No doubt you’ve known the type. Brazen, nonchalant, never backing down from a fight. There are people out there in this world that don’t shed a second thought when it comes to exchanging blows with strangers. However, for the majority of us, to stay in that mindset is not sustainable.
Make no bones about, if you get into a fight, you have to be absolutely convinced that you will prevail. There’s no room for negotiation once you’re attacked. But, in this article, we’re going to separate out the wheat from the chaff when it comes to developing that close quarters mindset for hand-to-hand combat.
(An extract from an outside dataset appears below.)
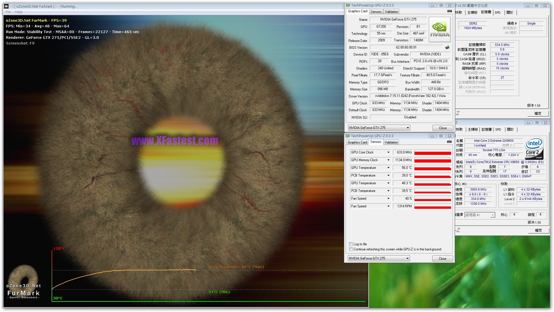Click the Intel Core 2 Extreme logo

click(534, 149)
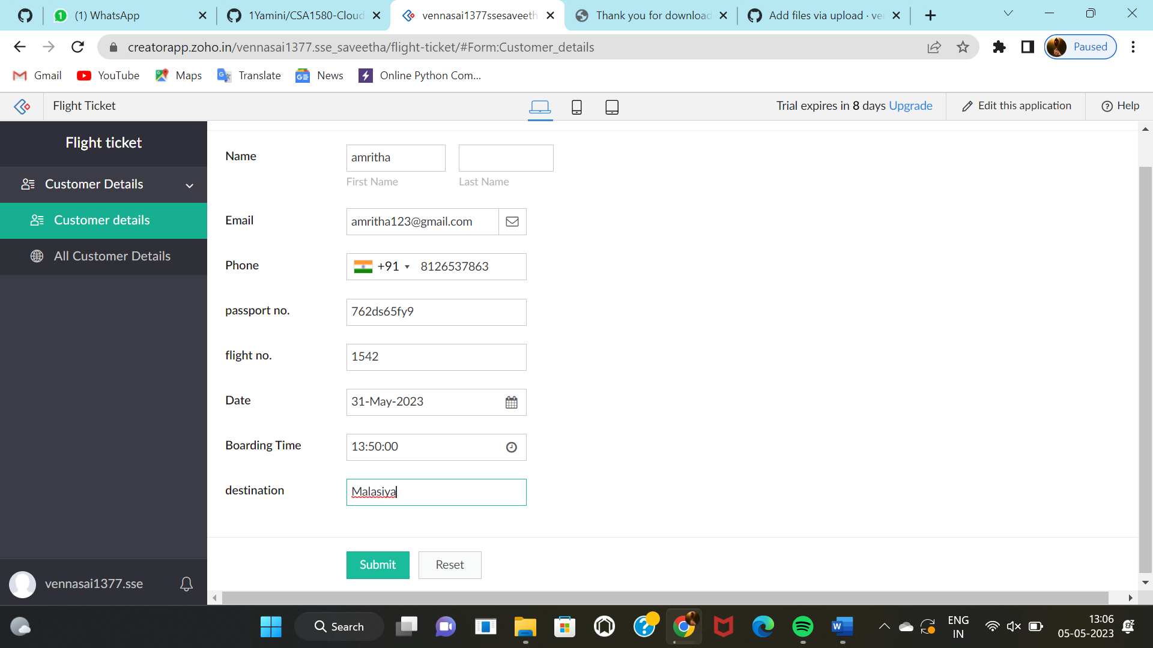This screenshot has width=1153, height=648.
Task: Open Spotify from the taskbar
Action: tap(803, 626)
Rule 1: It’s Always You Or Them
When it comes to a fight, you have to believe that your victory is the only, best way to achieve peace. Nuance, details about feeling emotions for the other guy or guys assaulting you is going to get you hurt even worse. Surrender, the concept of throwing your arms up and hoping for mercy – this is a strategic move that only works when you trust your assailants to be merciful. And when can we do that? Safely, never.
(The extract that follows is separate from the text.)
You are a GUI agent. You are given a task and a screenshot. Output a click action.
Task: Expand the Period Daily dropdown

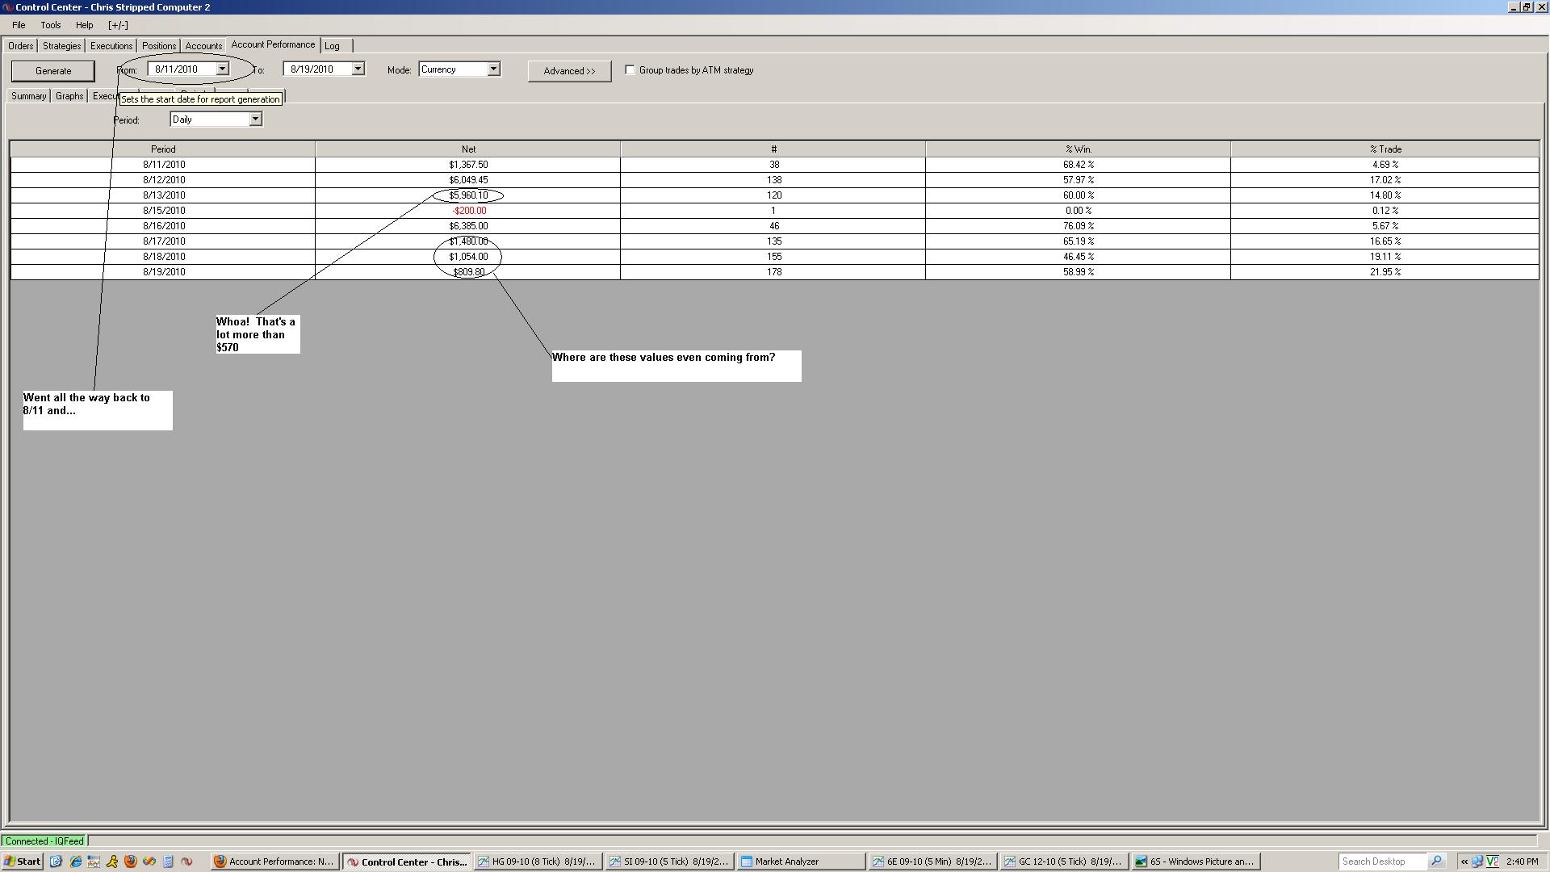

Rule 2: Escape Is Only An Option If You Can Outrun And Outmaneuver Your Attackers
If you’re in a tight, confined area and don’t have either the advantage of speed or maneuverability, your only choice left is to fight. If you try to flee without being somewhat confident you can use either of those two elements, you’re just putting yourself in a worse position.
Rule 3: Intimidation Is A Two Way Street
Criminals, thugs, and bullies look to use intimidation to psychologically weaken you before they strike the first blow. Either by exhibiting strength in numbers or a willingness to inflict severe brutality upon those who don’t surrender, your enemy will seek to get you to surrender.
Your assailant doesn’t want a fight. He wants an easy victory. Your job is to survive. And to do that, you can equally intimidate back by not giving up and not making yourself an easy victim by cowering and exposing yourself to your enemy’s assault.
Rule 4: If You Gain An Advantage, Use It
You have inherent strengths and weaknesses just like your opponent. If your opponent looks like a grappler or someone who is good once he gets his opponent to the ground, try not to give him that opportunity. If he seems to be more of a brawler and hoping that raw, brute strength will overcome, wear him down and stay out of range for as long as possible.
If you are able to wear down your enemy by failing to fall into his preferred method of close quarters combat, you lengthen your chances of getting out of that fight.
Rule 5: Your Enemy Will Give Himself Away
If you open your eyes and pursue training, you will steadily begin to develop the keen awareness necessary to see gaps in your enemy’s strategy – and then use those weaknesses to your advantage. A big strong guy that doesn’t guard his legs? Use it.
Every single non-professional fighter out there will exhibit some gap in his knowledge. Being subtle enough to pick up on these small details may give you the key to getting the upper hand. Once there, exploit to the nth degree.
The best way to make use of these rules is by applying them in your current and ongoing study of your martial art of choice. Studying a martial art is essential. This will give you the background experience necessary to pick up on subtle mistakes your enemy is giving away and make use of them. The best thing you can do for yourself right now is to pursue a program of martial arts that works with your preferred style and pursue it earnestly.